594 The Urine Nitrite Dipstick Test: Potential Usefulness for Guiding Empiric Antibiotic Therapy for Patients (pts) Admitted with Urinary Tract Infections (UTI)

Sunday, April 3, 2011
Trinity Ballroom (Hilton Anatole)
Jorg J. Ruhe, MD, MPH , Beth Israel Medical Center, New York, NY
Gweneth Francis, MD , Beth Israel Medical Center, New York, NY
Leonidez de Guzman, MD , Beth Israel Medical Center, New York, NY
Robert Goldstein, MD , Beth Israel Medical Center, New York, NY
Vicente Maco Flores, MD , Beth Israel Medical Center, New York, NY
Donna Mildvan, MD , Beth Israel Medical Center, New York, NY
David Perlman, MD , Beth Israel Medical Center, New York, NY
Mary Waldron, MD , Beth Israel Medical Center, New York, NY
Sanjana Koshy, MD , Beth Israel Medical Center, New York, NY
Tessa Gomez, MD , Beth Israel Medical Center, New York, NY
Background: Escherichia coli and other enteric gram-negatives are the most common causative agents of UTI; these organisms are able to produce nitrite from nitrate in contrast to Enterococcus, a less frequently encountered but also important cause of UTI, which does not reduce nitrate.
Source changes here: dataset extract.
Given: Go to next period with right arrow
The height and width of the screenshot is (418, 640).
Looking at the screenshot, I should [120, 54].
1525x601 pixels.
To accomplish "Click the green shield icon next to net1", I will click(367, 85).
Enterococci are resistant to third-generation cephalosporins and other agents that are commonly used to treat UTI. Results of the urine nitrite dipstick test may help clinicians with the choice of empiric antibiotic therapy for pts with suspected UTI, but few data are available from the more recent literature.

Objective: To determine if the urine nitrite dipstick test is useful to differentiate between UTI caused by Enterococcus and UTI caused by E. coli among newly hospitalized pts.
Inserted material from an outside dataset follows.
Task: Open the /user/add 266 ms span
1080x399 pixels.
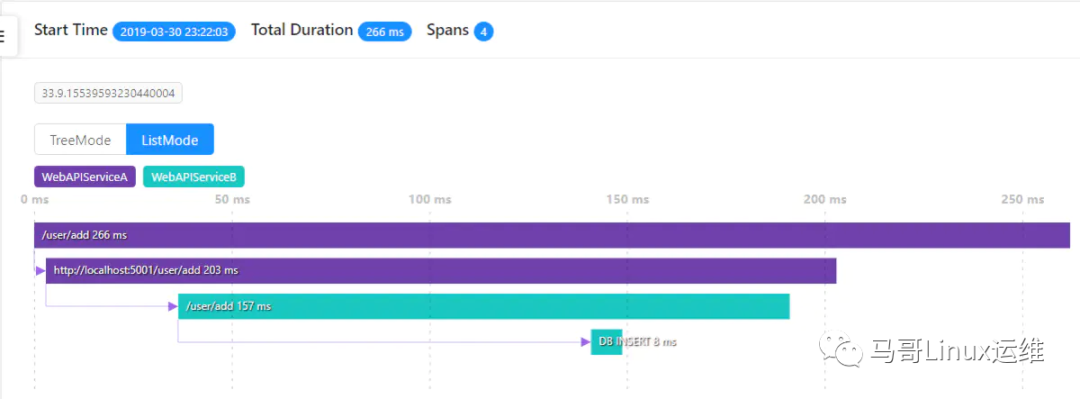Action: tap(552, 235)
Methods: A cross-sectional study was performed on all pts who were hospitalized with an enterococcal UTI at an 800-bed tertiary care center between 1/08 and 7/10. Pts with enterococcal UTI were compared to a randomly selected cohort of pts admitted with E. coli UTI with regard to a variety of demographic, laboratory, and clinical characteristics. Inclusion criteria for all patients comprised 1. Presence of pyuria defined as >10 leukocytes per high-power field on urine microscopy; 2. A urine culture was obtained within 24 hours after admission and revealed more than 104 colony-forming units per ml; 3. Presence of clinical symptoms of UTI; and 4. Adequate antimicrobial therapy was provided. Pts whose urine culture revealed more than one organism or who had a UTI within the previous month were excluded.
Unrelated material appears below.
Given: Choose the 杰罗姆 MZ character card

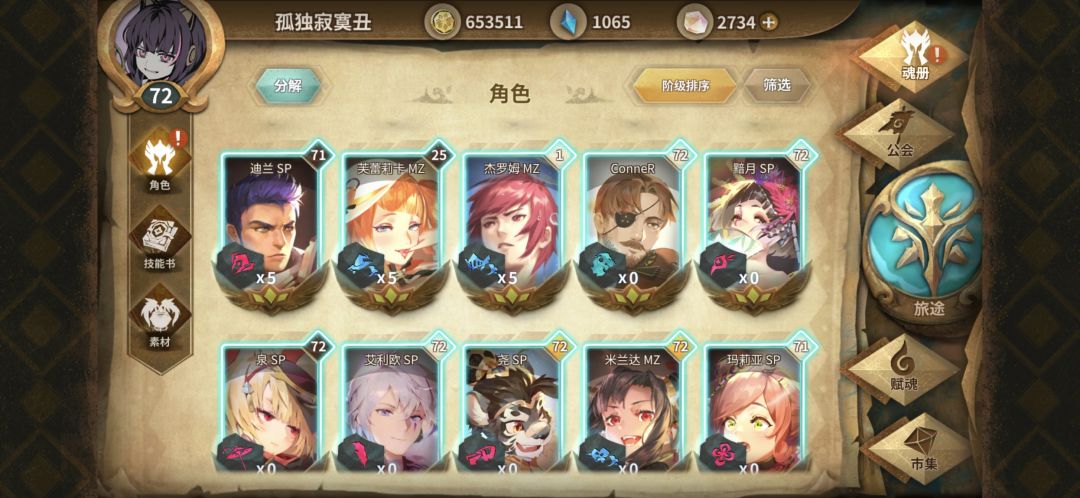Looking at the screenshot, I should coord(512,225).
Results: A total of 24,164 urine cultures were obtained during the study period. 35 pts with enterococcal UTI were identified according to our inclusion criteria and compared to 67 randomly selected pts with E. coli UTI. The median age of the total cohort (N=102) was 78 years, 37 (36%) were male, 32 (31%) had an upper UTI; the median Charlson comorbidity score was two. On bivariate analyses (P<0.05), pts with enterococcal UTI were older (median age, 81 vs. 76 years; P=0.02) and more likely to have an anatomic abnormality of the genitourinary tract (63% vs. 27%; P<0.001) compared to pts with E. coli UTI. The urine dipstick nitrite test was positive in 1 (3%) of 35 pts with enterococcal UTI and 44 (66%) of 67 pts with E. coli UTI (P<0.0001). Thus, a positive nitrite test correctly predicted an E. coli UTI in 44 (98%) of 45 pts; however, a negative test result was predictive of an enterococcal UTI in only 34 (68%) of 57 episodes.

Conclusions: A positive urine nitrite dipstick test was rare in pts with enterococcal UTI. Based on these results, clinicians may consider omitting empiric anti-enterococcal coverage in non-critically ill pts who are hospitalized with a suspected UTI and have a positive urine nitrite test.